Non-linear increase of execution time when generating more toys

Hi,

I noticed that generating toy MC is becoming slower and slower the more toys were generated. An older thread seems to adress a similiar issue:

https://root-forum.cern.ch/t/how-to-speed-up-rooabspdf-createnll-procedure/10668

However, i couldn’t find a solution there.
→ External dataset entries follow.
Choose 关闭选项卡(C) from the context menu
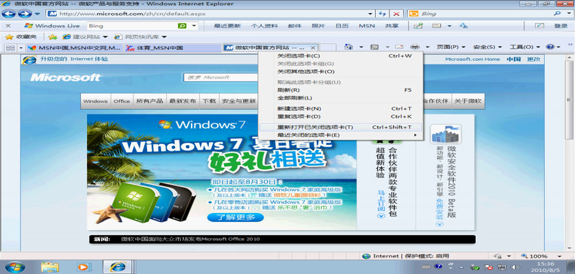The image size is (575, 274). (298, 56)
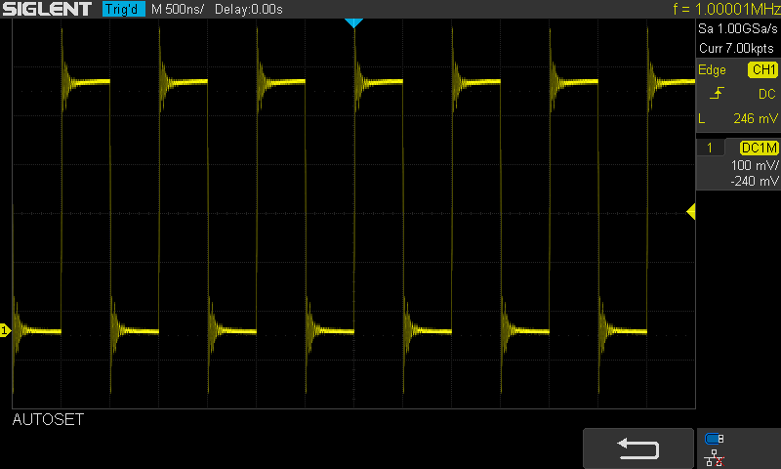Image resolution: width=781 pixels, height=469 pixels.
Task: Click the DC trigger coupling setting
Action: (766, 94)
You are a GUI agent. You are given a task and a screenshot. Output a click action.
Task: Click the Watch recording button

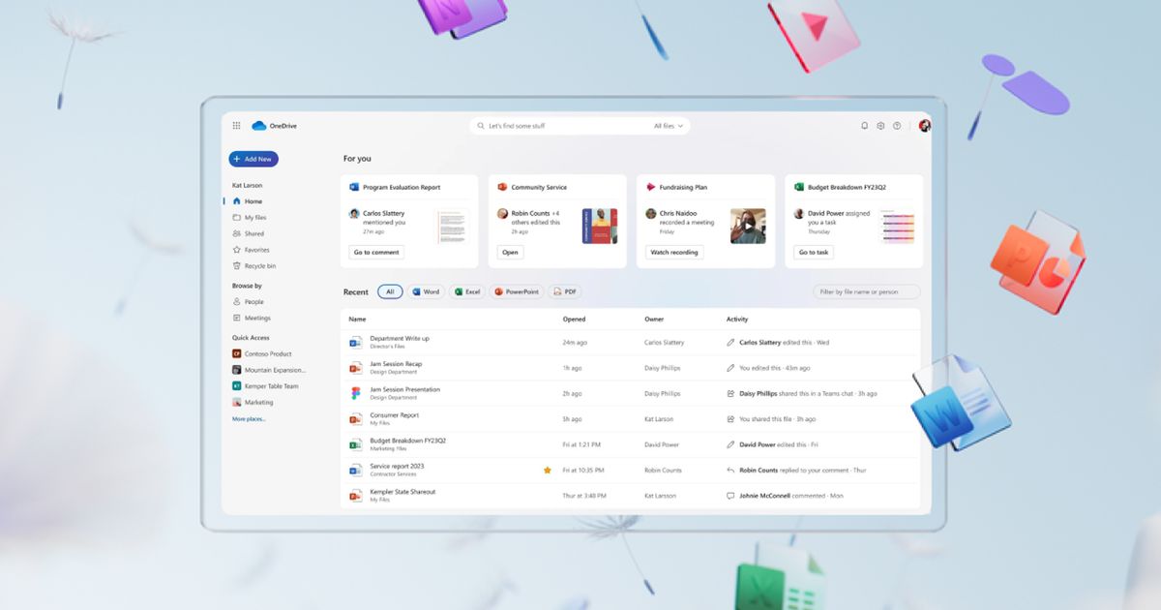point(674,253)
Is there any way to generate many toys in a single process without slowing down?

An example for this issue is attached (using the model from rf801_mcstudy.C) toy_runtime.C (2.0 KB)
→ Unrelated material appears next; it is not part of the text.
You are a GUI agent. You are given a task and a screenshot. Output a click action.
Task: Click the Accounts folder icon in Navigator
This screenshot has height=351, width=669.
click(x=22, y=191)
It shows the time needed to generate 100 toys - one can see a continuous increase:

Generated 1600 toys 
Time per 100 toys: 0.488258
Generated 1700 toys 
Time per 100 toys: 0.514072
Generated 1800 toys 
Time per 100 toys: 0.518743
Generated 1900 toys 
Time per 100 toys: 0.537651
Generated 2000 toys 
Time per 100 toys: 0.55327
Generated 2100 toys 
Time per 100 toys: 0.580467
Generated 2200 toys 
Time per 100 toys: 0.608014
Generated 2300 toys 
Time per 100 toys: 0.607657
Generated 2400 toys 
Time per 100 toys: 0.636158
Generated 2500 toys 
Time per 100 toys: 0.645471
Generated 2600 toys 
Time per 100 toys: 0.665117
Generated 2700 toys 
Time per 100 toys: 0.680735
Generated 2800 toys 
Time per 100 toys: 0.703372
Generated 2900 toys 
Time per 100 toys: 0.730235
Generated 3000 toys 
Time per 100 toys: 0.755849
Generated 3100 toys 
Time per 100 toys: 0.794415
Generated 3200 toys 
Time per 100 toys: 0.801011
Generated 3300 toys 
Time per 100 toys: 0.82177
Generated 3400 toys 
Time per 100 toys: 0.848081

Cheers,

Nikolai

Some important extra information: I noticed this seems to become that bad only starting from ROOT 6.11

In root 6.10.08 the increase of processing time per 100 toys in the script above is starting from around 0.17s to 0.24s, which might be ok

In root 6.11.02 (and also 6.12.04) it is increasing from around 0.17s to up to 1.6s! This is a drastic increase, the total execution time of the script increases from 23s to 1min31s

So maybe it is a bug introduced in root 6.11?

Hi,

This is a side effect of the changes introduced in TList::RecursiveRemove, because the time is all spent in the destructor of the TFoam object.

Lorenzo

@pcanal

For @pcanal
Here is the output obtained by profiling the code

I’m curious, which tool did you use to generate this profiling output?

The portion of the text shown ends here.